Extrayez et recopiez à l'identique tout ce qui va du début des lignes de données jusqu'à la ligne contenant « Click the shopping », bornes comprises.

[Lignes de données]
───

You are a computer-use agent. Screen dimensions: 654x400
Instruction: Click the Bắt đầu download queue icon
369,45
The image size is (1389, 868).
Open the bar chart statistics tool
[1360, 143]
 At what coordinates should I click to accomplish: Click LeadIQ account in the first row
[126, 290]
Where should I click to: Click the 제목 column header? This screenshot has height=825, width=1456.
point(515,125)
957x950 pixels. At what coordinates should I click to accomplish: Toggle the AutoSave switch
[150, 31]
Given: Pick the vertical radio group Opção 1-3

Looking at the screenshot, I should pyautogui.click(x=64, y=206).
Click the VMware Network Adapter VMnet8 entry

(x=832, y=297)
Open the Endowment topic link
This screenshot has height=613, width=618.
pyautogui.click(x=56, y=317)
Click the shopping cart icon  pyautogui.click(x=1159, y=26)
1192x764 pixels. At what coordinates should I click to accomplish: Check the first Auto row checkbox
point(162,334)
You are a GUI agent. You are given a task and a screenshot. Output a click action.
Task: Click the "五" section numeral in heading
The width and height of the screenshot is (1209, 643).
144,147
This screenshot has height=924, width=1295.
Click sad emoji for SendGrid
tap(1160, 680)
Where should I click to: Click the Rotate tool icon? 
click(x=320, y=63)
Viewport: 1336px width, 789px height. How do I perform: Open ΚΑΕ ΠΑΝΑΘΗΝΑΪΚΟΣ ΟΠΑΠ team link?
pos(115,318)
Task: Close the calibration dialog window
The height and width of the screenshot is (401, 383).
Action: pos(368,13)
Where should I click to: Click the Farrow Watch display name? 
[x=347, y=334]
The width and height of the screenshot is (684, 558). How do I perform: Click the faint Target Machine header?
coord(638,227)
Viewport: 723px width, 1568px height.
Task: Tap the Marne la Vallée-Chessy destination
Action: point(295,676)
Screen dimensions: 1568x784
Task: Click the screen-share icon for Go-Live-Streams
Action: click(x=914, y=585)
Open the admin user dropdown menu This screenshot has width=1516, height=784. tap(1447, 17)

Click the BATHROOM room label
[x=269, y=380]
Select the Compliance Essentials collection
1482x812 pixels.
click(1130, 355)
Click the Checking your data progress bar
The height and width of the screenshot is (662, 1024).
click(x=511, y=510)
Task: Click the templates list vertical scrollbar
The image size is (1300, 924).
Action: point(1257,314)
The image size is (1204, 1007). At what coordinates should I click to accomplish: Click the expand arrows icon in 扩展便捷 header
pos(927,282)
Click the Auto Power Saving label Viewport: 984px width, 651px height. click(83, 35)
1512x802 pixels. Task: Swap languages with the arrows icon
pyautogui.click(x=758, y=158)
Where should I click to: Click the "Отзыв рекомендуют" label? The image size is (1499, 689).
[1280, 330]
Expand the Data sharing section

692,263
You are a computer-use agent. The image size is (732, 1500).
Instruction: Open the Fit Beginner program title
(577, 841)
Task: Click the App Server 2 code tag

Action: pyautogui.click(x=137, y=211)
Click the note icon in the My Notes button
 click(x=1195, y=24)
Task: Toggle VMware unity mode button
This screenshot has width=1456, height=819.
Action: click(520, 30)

───

_RÉSULTAT OBTENU_.
You are a computer-use agent. Screen dimensions: 654x400
Instruction: Click the Bắt đầu download queue icon
369,45
The image size is (1389, 868).
Open the bar chart statistics tool
[1360, 143]
 At what coordinates should I click to accomplish: Click LeadIQ account in the first row
[126, 290]
Where should I click to: Click the 제목 column header? This screenshot has height=825, width=1456.
point(515,125)
957x950 pixels. At what coordinates should I click to accomplish: Toggle the AutoSave switch
[150, 31]
Given: Pick the vertical radio group Opção 1-3

Looking at the screenshot, I should pyautogui.click(x=64, y=206).
Click the VMware Network Adapter VMnet8 entry

(x=832, y=297)
Open the Endowment topic link
This screenshot has height=613, width=618.
pyautogui.click(x=56, y=317)
Click the shopping cart icon  pyautogui.click(x=1159, y=26)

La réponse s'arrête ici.